Sunset Overdrive is an open world, sandbox game. There are mission givers and allies to help the Janitor, and each character is fully voiced. These characters also act as guides, and they are given some of the best lines. This game is funny. Funny in a way that break the fourth wall often, and even makes fun of itself on occasion, especially in commentary over the abundance of fetch quests and myriad side quests for items used to create new amps for the Janitor and his weapons. As an empale, there as 150 smelly sneakers hanging from power lines that can be collected. Same with roll of toilet paper, CCTV camera batteries, and Fizzy balloons, the FizzCo mascot. The Janitor finds these items as he travels over the three boroughs that makes up Sunset City. And that brings us to the next point: travel.

Sunset Overdrive review

The world of Sunset City is vast, with tons of hidden things to find and collect and tons of OD to kill.

The Janitor grinds as the prefer mode of travel. He (or she, though I created a dude, so I will use the male pronoun going forward) can jump, wall run, and a simple press of the X button causes him to grind over power lines, gutters, roof tresses, light poles; basically anything with an edge.
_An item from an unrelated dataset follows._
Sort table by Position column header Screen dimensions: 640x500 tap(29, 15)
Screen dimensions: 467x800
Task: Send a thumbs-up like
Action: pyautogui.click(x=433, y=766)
Traversing the city is fun and there is always something new to find, including enemies to take down to earn currency for upgraded weapons, items, and new costumes.

Certain weapons work better against certain enemies and remembering the best way to take down a monster-mutated OD is the key to survival, and the story missions themselves don’t repeat as often as the game makes it seem. In fact, these story missions, which take up about 15 hours of your time to complete, are creative in their design. The Janitor has to team up with a group of academic nerds who are all glued to their smartphones, a wayward troop of scouts in the midst of a mutiny, and even some crazed LARPers waging war in a city already ravaged by an energy drink. Each new group also creates a new “base” that can be used to buy new ammo, costumes, and for the player to take a breather to focus on weapon and character amping and of forth.

Sunset Overdrive Review

The OD monsters in Sunset Overdrive are big and gross and deadly, and their deaths are marked by humorous onomatopoeia.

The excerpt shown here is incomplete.